College to Launch Charles DeLisi Distinguished Lecture Series
By Mark Dwortzan
Professor and Dean Emeritus Charles DeLisi (BME, Bioinformatics)
Thanks to a generous gift by Professor and Dean Emeritus Charles DeLisi (BME, Bioinformatics), the College has established the Charles DeLisi Award Lecture and Ceremony. Set to launch in 2015, this annual event will feature a lecture by a College of Engineering faculty member or alumnus who has made outstanding contributions to engineering and society.
Charles DeLisi Distinguished Lecturers may include researchers who have contributed significantly to the advancement of their field, executives who have helped shape their industry, and/or entrepreneurs who have invented or mentored transformative technologies that have enhanced our quality of life. The lectures will be open to the entire Boston University community and the general public.

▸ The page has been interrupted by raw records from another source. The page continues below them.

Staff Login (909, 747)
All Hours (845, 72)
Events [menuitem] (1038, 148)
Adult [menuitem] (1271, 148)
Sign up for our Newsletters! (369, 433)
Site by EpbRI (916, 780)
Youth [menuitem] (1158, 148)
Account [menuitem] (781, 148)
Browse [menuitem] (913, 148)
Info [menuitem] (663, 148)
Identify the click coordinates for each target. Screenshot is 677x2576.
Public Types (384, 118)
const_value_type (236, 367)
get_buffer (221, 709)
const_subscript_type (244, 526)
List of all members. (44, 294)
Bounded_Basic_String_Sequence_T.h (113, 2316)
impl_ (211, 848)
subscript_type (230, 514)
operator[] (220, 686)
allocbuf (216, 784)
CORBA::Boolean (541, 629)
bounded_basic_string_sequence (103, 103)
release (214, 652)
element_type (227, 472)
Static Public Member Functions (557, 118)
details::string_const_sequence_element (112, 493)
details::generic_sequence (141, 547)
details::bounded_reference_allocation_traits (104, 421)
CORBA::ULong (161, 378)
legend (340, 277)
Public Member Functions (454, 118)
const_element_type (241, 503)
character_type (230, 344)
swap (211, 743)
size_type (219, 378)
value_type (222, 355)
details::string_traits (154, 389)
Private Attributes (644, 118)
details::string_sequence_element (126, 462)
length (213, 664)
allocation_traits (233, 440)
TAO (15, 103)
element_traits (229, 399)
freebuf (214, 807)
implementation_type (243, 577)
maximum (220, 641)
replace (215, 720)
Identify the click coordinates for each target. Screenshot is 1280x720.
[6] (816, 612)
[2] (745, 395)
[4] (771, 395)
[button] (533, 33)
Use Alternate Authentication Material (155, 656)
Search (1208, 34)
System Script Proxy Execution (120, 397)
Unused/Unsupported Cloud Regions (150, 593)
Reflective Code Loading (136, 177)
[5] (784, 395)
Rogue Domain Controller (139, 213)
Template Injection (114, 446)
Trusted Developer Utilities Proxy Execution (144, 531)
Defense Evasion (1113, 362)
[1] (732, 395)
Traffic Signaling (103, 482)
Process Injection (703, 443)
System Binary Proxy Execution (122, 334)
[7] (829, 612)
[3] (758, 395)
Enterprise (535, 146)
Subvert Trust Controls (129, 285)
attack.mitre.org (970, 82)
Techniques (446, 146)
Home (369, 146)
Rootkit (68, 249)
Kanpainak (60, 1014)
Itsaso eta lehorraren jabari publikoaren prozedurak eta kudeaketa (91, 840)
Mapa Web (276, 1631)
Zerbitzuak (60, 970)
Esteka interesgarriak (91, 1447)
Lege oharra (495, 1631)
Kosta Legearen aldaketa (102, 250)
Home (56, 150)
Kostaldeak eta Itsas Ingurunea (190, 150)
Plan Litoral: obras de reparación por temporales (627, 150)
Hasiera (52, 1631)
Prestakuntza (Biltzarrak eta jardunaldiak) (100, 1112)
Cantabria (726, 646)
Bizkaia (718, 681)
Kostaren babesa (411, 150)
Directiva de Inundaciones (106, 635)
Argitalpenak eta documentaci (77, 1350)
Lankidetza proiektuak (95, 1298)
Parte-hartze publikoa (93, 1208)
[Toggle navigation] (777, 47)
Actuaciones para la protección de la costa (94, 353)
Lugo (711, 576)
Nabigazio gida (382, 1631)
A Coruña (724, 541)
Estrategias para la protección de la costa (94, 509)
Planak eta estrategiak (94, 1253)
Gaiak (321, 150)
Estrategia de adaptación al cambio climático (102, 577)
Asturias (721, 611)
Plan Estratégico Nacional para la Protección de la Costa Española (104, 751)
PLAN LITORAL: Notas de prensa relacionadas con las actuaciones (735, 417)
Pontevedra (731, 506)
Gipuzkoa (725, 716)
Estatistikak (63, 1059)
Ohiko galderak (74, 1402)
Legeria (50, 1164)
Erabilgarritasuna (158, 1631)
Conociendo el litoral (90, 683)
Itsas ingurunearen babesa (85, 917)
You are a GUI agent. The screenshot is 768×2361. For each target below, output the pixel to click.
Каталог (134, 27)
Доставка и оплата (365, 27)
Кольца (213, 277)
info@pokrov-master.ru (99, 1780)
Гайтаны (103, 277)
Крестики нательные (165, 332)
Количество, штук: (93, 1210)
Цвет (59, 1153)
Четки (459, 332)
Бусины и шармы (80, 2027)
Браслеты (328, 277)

“There are a lot of unusually talented people among our faculty and alumni who have made contributions that make us all very proud to be part of the BU College of Engineering community,” said DeLisi. “This program will provide us with the opportunity to express our gratitude for their contributions, while enabling them to share their work with a wide audience of scientists, engineers and the public in one of the world’s most important high tech communities.”
Widely considered the father of the Human Genome Project, DeLisi was an early pioneer in computational molecular biology, and also made seminal contributions to theoretical and mathematical immunology. He currently serves as Metcalf Professor of Science and Engineering, and continues to direct the Bimolecular Systems Laboratory, where more than 100 undergraduate, graduate and post-doctoral students have trained.
As Dean of the College of Engineering from 1990 to 2000, he recruited leading researchers in biomedical, manufacturing, aerospace, mechanical, photonics and other engineering fields, establishing a research infrastructure that ultimately propelled the College to its ranking in US News & World Report’s top 40 engineering graduate schools. In 1999 he founded—and then chaired for more than a decade—BU’s Bioinformatics Program, the first such program in the nation.